WASHINGTON, D.C. – The EPA’s Gina McCarthy, a teacher from Boston, delivered one of the keynote addresses on repairing America’s infrastructure with green jobs Monday afternoon at the Good Jobs, Green Jobs annual conference, delivering the Obama administrations position before a new and powerful coalition of unions and environmentalists under the umbrella of the Blue Green Alliance. With more than 15 million members through 14 affiliated organizations, 10 unions and 4 major environmental groups, it is a growing political force to be reckoned with in Washington and around the country.
Where else can you find out what the head of the EPA is thinking at this critical time in our economic and environmental history?
Watch the Video
She taught in the public school for years and says she has pretty much been a “public servant” all her life.
“Whether it’s the teachers union or the steelworkers, the moral of the story is the same,” she said. “Our works and our family values have little meaning without fair protections that keep us all safe and healthy. Because at the end of the day, what is economic productivity worth if our water is too dirty to drink and our air is too dirty to breath. That principle drives EPA’s mission to protect public health and the environment”
She said that mission continues to evolve.
“Times are changing,” she said. “Newer, cleaner energy frontiers are being explored. The threat of climate change is becoming more and more real to all of us.”
Climate impacts are not just hurting people, and the planet first and foremost. They are a threat to our economy.
“Do you know how much disasters cost us in 2012 alone?” she asked.
“One hundred and ten billion,” she said, the second highest year ever, all of it off budget.
“What could we do with $110 billion?”
She quoted the AFL-CIO’s Richard Trumka, who has talked about the “terrible cost of inaction on climate.”
“He’s absolutely right,” she said.
He also said the nation that goes all in on innovation will own the global energy tomorrow.
“That what this president said, president Obama, in the State of the Union,” she said. “President Trumka, President Obama, know what they are talking about. They agree on these issues.”
That’s why we need to work together to explore creative approaches to meet our energy demands.
“We need to take action without sacrificing the health protections … jobs in our communities … or a reliable, affordable energy system.”
She also said it needs to be done with sensitivity toward the workers who brought affordable energy for decades. Many union workers are worried about their future as technology changes the energy economy, for example, from coal to natural gas.
That was done in the 1990s when the Clean Air Act was amended, a move with critics but supported by the United Steel Workers Union.
“The cynics at the time said that if we moved forward with amendments to the Clean Air Act it would destroy manufacturing,” she said. “But guess what? It didn’t. Those amendments will pay out 30 to 1 in economic and health benefits by 2020.”
So we know it’s never been about choosing the economy or the environment, she said. “It’s always been about choosing both.”

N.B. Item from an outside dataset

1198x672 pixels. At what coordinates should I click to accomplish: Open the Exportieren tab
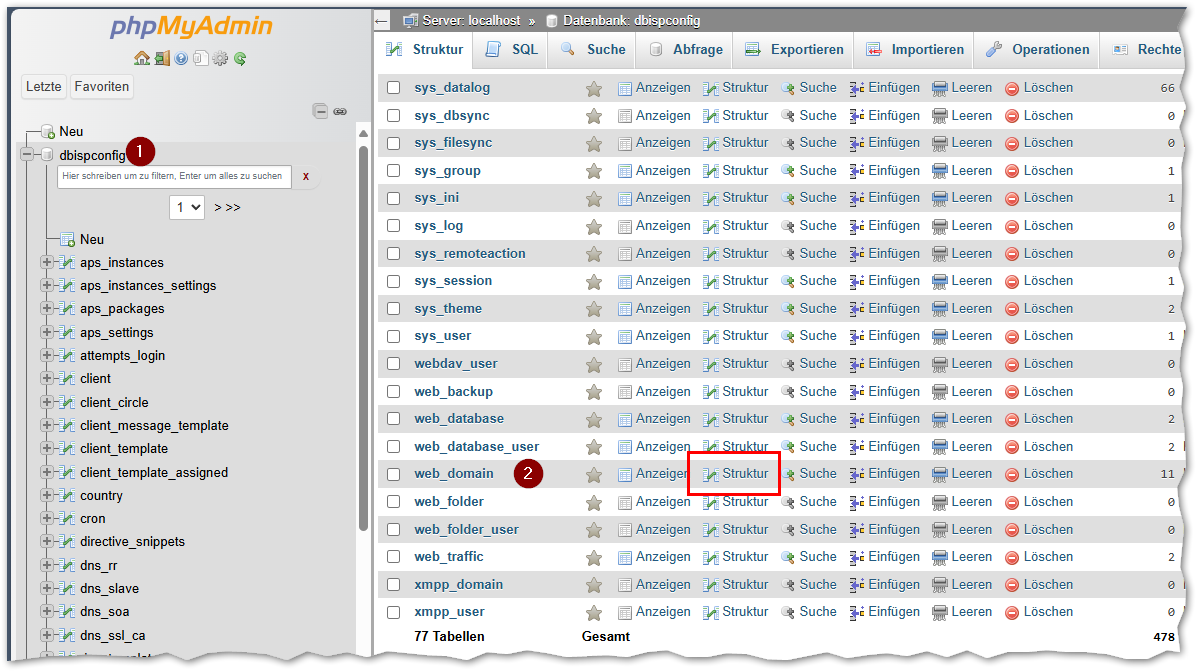point(795,49)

The EPA worked with the support of the United Autoworkers Union to pass tough new historic fuel economy standards.
“Those standards are slashing 6 billion tons of carbon pollution from our environment. That’s equal to the entire U.S. output in 2010. It’s saving families $8,000 at the pump over the life of those vehicles. It’s promoting energy independence by reducing oil consumption by 12 billion barrels,” she said. “And oh, by the way, we’re selling more fuel efficient American cars faster than ever before.”
Since Chrysler and GM emerged from bankruptcy in June, 2009, the auto industry has added 250,000 jobs, she said.

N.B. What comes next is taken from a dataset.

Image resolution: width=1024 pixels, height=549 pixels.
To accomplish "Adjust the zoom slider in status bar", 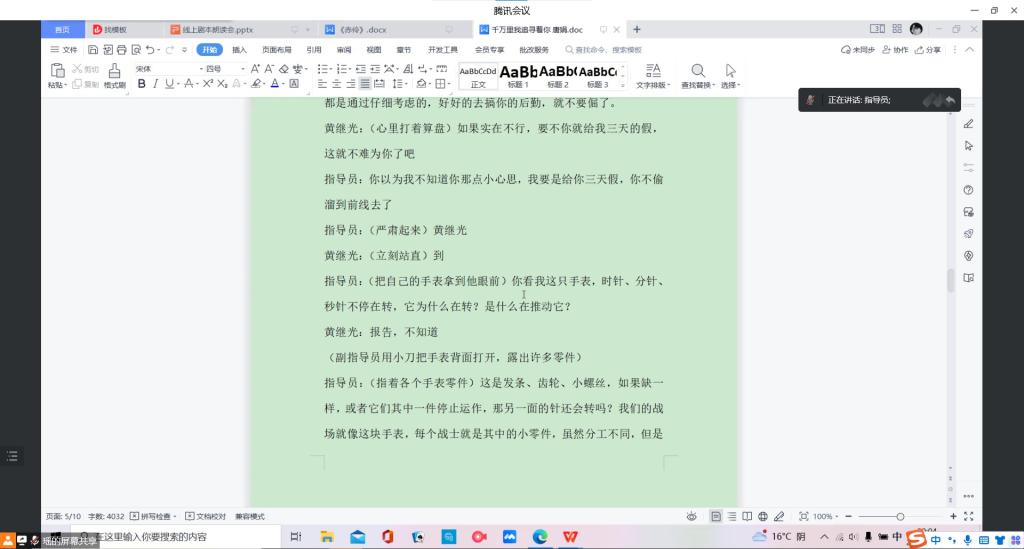I will click(900, 516).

“That’s the best period of job growth in over a decade,” she said.
Over the past eight years, she said, “we’ve reduced our total carbon pollution more than any other nation on Earth.”
“So go figure,” she said. “An environmental rule helped fuel a resurgent auto industry. Everybody won in that scenario.”
She said she fully believes that when we work together, “the sky is the limit for the United States of America. And when we step forward to tackle climate change, we will be sure to win in all of these areas. Not just environmentally, but economically as well. We will win for the workers of this country, if we work together.”
EPA has also proposed a new carbon standard for new power plants that’s up for public comment now.
“We are on track to propose common sense standards for existing power plants in June,” she said. “We want to make sure the standards are flexible and will build on ongoing progress that’s already being made (in) states and cities.”
With a modernized power sector, she said, the federal government is going to encourage clean energy investments that expands domestic industries and secures good paying jobs in the United States while making sure there is space for a diverse fuel supply.
“We’ll protect public health and make sure folks are missing less work days, dealing with less medical bills and lost wages, and that our communities are safer and more resilient than they’ve ever before. We’ll help unleash the power of American innovation, and that innovation will spur the technologies and industries of the future that will keep the Unites States the envy of the world.”